YOUR INSTRUCTIONS: Print the records exactly. Every mark must remain.

GIVEN DATA:
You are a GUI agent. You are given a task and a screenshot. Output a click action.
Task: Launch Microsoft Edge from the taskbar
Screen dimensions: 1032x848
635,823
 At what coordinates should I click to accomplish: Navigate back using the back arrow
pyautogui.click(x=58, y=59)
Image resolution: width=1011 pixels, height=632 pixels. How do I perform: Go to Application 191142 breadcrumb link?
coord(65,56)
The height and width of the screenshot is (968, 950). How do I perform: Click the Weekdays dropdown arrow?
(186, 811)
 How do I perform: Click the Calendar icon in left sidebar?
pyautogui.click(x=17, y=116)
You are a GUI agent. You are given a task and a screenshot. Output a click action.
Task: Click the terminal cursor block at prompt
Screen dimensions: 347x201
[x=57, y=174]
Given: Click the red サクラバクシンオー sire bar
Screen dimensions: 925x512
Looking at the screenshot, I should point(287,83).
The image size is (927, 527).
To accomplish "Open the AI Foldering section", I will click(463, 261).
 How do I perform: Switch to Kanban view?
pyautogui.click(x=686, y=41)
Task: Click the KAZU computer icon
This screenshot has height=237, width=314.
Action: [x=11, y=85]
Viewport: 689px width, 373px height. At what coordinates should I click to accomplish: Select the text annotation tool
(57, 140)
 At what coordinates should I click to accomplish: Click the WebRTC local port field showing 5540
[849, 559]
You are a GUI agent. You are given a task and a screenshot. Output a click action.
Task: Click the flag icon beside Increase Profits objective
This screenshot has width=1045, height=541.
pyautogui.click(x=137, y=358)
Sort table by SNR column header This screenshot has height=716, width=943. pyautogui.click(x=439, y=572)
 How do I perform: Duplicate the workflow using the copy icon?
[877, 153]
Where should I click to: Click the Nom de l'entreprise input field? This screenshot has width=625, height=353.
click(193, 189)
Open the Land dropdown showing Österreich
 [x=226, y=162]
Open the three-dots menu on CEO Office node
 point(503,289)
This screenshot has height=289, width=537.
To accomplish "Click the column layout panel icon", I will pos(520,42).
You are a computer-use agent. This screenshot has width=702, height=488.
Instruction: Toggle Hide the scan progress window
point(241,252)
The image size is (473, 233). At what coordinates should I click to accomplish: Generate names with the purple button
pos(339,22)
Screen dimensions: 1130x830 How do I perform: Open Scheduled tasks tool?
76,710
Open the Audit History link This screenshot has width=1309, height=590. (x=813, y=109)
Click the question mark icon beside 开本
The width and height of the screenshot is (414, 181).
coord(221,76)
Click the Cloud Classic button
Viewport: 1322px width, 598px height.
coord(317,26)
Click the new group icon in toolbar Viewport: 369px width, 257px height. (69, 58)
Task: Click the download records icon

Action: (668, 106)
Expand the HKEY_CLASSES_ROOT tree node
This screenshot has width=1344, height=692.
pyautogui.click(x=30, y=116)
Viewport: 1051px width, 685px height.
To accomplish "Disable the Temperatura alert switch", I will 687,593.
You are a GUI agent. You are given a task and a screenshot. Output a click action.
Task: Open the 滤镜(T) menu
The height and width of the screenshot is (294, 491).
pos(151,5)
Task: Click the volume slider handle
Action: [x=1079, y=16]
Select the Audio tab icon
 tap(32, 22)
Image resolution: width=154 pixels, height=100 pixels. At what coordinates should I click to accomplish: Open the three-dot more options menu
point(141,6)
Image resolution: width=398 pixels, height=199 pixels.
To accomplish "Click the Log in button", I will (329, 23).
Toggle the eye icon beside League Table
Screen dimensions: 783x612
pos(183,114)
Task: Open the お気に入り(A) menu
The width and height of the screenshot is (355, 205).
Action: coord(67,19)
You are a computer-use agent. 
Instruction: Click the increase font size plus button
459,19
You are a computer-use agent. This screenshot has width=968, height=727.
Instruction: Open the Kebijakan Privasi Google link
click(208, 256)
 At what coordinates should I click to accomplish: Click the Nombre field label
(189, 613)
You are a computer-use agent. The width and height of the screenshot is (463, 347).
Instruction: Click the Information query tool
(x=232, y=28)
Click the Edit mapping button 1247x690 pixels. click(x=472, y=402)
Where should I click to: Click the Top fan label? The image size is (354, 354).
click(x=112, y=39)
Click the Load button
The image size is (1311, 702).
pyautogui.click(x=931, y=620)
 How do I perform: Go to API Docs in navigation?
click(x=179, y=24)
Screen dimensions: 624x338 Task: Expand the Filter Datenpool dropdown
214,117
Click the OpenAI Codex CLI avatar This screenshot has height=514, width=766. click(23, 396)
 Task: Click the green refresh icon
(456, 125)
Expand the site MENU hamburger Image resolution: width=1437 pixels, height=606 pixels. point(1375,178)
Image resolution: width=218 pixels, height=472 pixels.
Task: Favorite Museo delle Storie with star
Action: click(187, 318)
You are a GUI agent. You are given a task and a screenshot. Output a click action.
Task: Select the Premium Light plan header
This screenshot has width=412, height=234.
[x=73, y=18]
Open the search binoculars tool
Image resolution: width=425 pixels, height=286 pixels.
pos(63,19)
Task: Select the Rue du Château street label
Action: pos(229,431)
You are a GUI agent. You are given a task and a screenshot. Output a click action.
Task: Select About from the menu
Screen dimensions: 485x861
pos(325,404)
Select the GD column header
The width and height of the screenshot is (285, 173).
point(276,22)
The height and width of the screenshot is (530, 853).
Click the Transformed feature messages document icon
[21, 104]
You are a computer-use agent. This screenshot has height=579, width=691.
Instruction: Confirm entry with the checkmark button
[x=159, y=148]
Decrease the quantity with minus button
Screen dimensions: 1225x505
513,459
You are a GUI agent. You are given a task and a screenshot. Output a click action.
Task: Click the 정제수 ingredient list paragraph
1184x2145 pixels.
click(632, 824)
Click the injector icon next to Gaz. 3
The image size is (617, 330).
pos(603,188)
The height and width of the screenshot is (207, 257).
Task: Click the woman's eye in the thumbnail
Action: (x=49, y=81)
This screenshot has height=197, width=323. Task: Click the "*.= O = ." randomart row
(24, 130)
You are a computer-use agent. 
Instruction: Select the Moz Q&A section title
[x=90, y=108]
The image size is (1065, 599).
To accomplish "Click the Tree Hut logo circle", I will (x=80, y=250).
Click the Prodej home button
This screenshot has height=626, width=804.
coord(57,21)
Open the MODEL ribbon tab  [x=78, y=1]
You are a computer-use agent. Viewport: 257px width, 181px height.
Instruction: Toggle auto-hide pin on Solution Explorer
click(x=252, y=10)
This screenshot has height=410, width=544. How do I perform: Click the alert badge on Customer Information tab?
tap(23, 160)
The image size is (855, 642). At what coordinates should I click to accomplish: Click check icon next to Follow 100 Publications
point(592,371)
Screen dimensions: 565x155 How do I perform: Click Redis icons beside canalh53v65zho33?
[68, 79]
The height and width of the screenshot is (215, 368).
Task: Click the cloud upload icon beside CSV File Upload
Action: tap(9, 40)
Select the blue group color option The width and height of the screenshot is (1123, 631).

RESPONSE BELOW:
You are a GUI agent. You are given a task and a screenshot. Output a click action.
Task: Launch Microsoft Edge from the taskbar
Screen dimensions: 1032x848
635,823
 At what coordinates should I click to accomplish: Navigate back using the back arrow
pyautogui.click(x=58, y=59)
Image resolution: width=1011 pixels, height=632 pixels. How do I perform: Go to Application 191142 breadcrumb link?
coord(65,56)
The height and width of the screenshot is (968, 950). How do I perform: Click the Weekdays dropdown arrow?
(186, 811)
 How do I perform: Click the Calendar icon in left sidebar?
pyautogui.click(x=17, y=116)
You are a GUI agent. You are given a task and a screenshot. Output a click action.
Task: Click the terminal cursor block at prompt
Screen dimensions: 347x201
[x=57, y=174]
Given: Click the red サクラバクシンオー sire bar
Screen dimensions: 925x512
Looking at the screenshot, I should point(287,83).
The image size is (927, 527).
To accomplish "Open the AI Foldering section", I will click(463, 261).
 How do I perform: Switch to Kanban view?
pyautogui.click(x=686, y=41)
Task: Click the KAZU computer icon
This screenshot has height=237, width=314.
Action: [x=11, y=85]
Viewport: 689px width, 373px height. At what coordinates should I click to accomplish: Select the text annotation tool
(57, 140)
 At what coordinates should I click to accomplish: Click the WebRTC local port field showing 5540
[849, 559]
You are a GUI agent. You are given a task and a screenshot. Output a click action.
Task: Click the flag icon beside Increase Profits objective
This screenshot has width=1045, height=541.
pyautogui.click(x=137, y=358)
Sort table by SNR column header This screenshot has height=716, width=943. pyautogui.click(x=439, y=572)
 How do I perform: Duplicate the workflow using the copy icon?
[877, 153]
Where should I click to: Click the Nom de l'entreprise input field? This screenshot has width=625, height=353.
click(193, 189)
Open the Land dropdown showing Österreich
 [x=226, y=162]
Open the three-dots menu on CEO Office node
 point(503,289)
This screenshot has height=289, width=537.
To accomplish "Click the column layout panel icon", I will pos(520,42).
You are a computer-use agent. This screenshot has width=702, height=488.
Instruction: Toggle Hide the scan progress window
point(241,252)
The image size is (473, 233). At what coordinates should I click to accomplish: Generate names with the purple button
pos(339,22)
Screen dimensions: 1130x830 How do I perform: Open Scheduled tasks tool?
76,710
Open the Audit History link This screenshot has width=1309, height=590. (x=813, y=109)
Click the question mark icon beside 开本
The width and height of the screenshot is (414, 181).
coord(221,76)
Click the Cloud Classic button
Viewport: 1322px width, 598px height.
coord(317,26)
Click the new group icon in toolbar Viewport: 369px width, 257px height. (69, 58)
Task: Click the download records icon

Action: (668, 106)
Expand the HKEY_CLASSES_ROOT tree node
This screenshot has width=1344, height=692.
pyautogui.click(x=30, y=116)
Viewport: 1051px width, 685px height.
To accomplish "Disable the Temperatura alert switch", I will 687,593.
You are a GUI agent. You are given a task and a screenshot. Output a click action.
Task: Open the 滤镜(T) menu
The height and width of the screenshot is (294, 491).
pos(151,5)
Task: Click the volume slider handle
Action: [x=1079, y=16]
Select the Audio tab icon
 tap(32, 22)
Image resolution: width=154 pixels, height=100 pixels. At what coordinates should I click to accomplish: Open the three-dot more options menu
point(141,6)
Image resolution: width=398 pixels, height=199 pixels.
To accomplish "Click the Log in button", I will (329, 23).
Toggle the eye icon beside League Table
Screen dimensions: 783x612
pos(183,114)
Task: Open the お気に入り(A) menu
The width and height of the screenshot is (355, 205).
Action: coord(67,19)
You are a computer-use agent. 
Instruction: Click the increase font size plus button
459,19
You are a computer-use agent. This screenshot has width=968, height=727.
Instruction: Open the Kebijakan Privasi Google link
click(208, 256)
 At what coordinates should I click to accomplish: Click the Nombre field label
(189, 613)
You are a computer-use agent. The width and height of the screenshot is (463, 347).
Instruction: Click the Information query tool
(x=232, y=28)
Click the Edit mapping button 1247x690 pixels. click(x=472, y=402)
Where should I click to: Click the Top fan label? The image size is (354, 354).
click(x=112, y=39)
Click the Load button
The image size is (1311, 702).
pyautogui.click(x=931, y=620)
 How do I perform: Go to API Docs in navigation?
click(x=179, y=24)
Screen dimensions: 624x338 Task: Expand the Filter Datenpool dropdown
214,117
Click the OpenAI Codex CLI avatar This screenshot has height=514, width=766. click(23, 396)
 Task: Click the green refresh icon
(456, 125)
Expand the site MENU hamburger Image resolution: width=1437 pixels, height=606 pixels. point(1375,178)
Image resolution: width=218 pixels, height=472 pixels.
Task: Favorite Museo delle Storie with star
Action: click(187, 318)
You are a GUI agent. You are given a task and a screenshot. Output a click action.
Task: Select the Premium Light plan header
This screenshot has width=412, height=234.
[x=73, y=18]
Open the search binoculars tool
Image resolution: width=425 pixels, height=286 pixels.
pos(63,19)
Task: Select the Rue du Château street label
Action: pos(229,431)
You are a GUI agent. You are given a task and a screenshot. Output a click action.
Task: Select About from the menu
Screen dimensions: 485x861
pos(325,404)
Select the GD column header
The width and height of the screenshot is (285, 173).
point(276,22)
The height and width of the screenshot is (530, 853).
Click the Transformed feature messages document icon
[21, 104]
You are a computer-use agent. This screenshot has height=579, width=691.
Instruction: Confirm entry with the checkmark button
[x=159, y=148]
Decrease the quantity with minus button
Screen dimensions: 1225x505
513,459
You are a GUI agent. You are given a task and a screenshot. Output a click action.
Task: Click the 정제수 ingredient list paragraph
1184x2145 pixels.
click(632, 824)
Click the injector icon next to Gaz. 3
The image size is (617, 330).
pos(603,188)
The height and width of the screenshot is (207, 257).
Task: Click the woman's eye in the thumbnail
Action: (x=49, y=81)
This screenshot has height=197, width=323. Task: Click the "*.= O = ." randomart row
(24, 130)
You are a computer-use agent. 
Instruction: Select the Moz Q&A section title
[x=90, y=108]
The image size is (1065, 599).
To accomplish "Click the Tree Hut logo circle", I will (x=80, y=250).
Click the Prodej home button
This screenshot has height=626, width=804.
coord(57,21)
Open the MODEL ribbon tab  [x=78, y=1]
You are a computer-use agent. Viewport: 257px width, 181px height.
Instruction: Toggle auto-hide pin on Solution Explorer
click(x=252, y=10)
This screenshot has height=410, width=544. How do I perform: Click the alert badge on Customer Information tab?
tap(23, 160)
The image size is (855, 642). At what coordinates should I click to accomplish: Click check icon next to Follow 100 Publications
point(592,371)
Screen dimensions: 565x155 How do I perform: Click Redis icons beside canalh53v65zho33?
[68, 79]
The height and width of the screenshot is (215, 368).
Task: Click the cloud upload icon beside CSV File Upload
Action: tap(9, 40)
Select the blue group color option The width and height of the screenshot is (1123, 631).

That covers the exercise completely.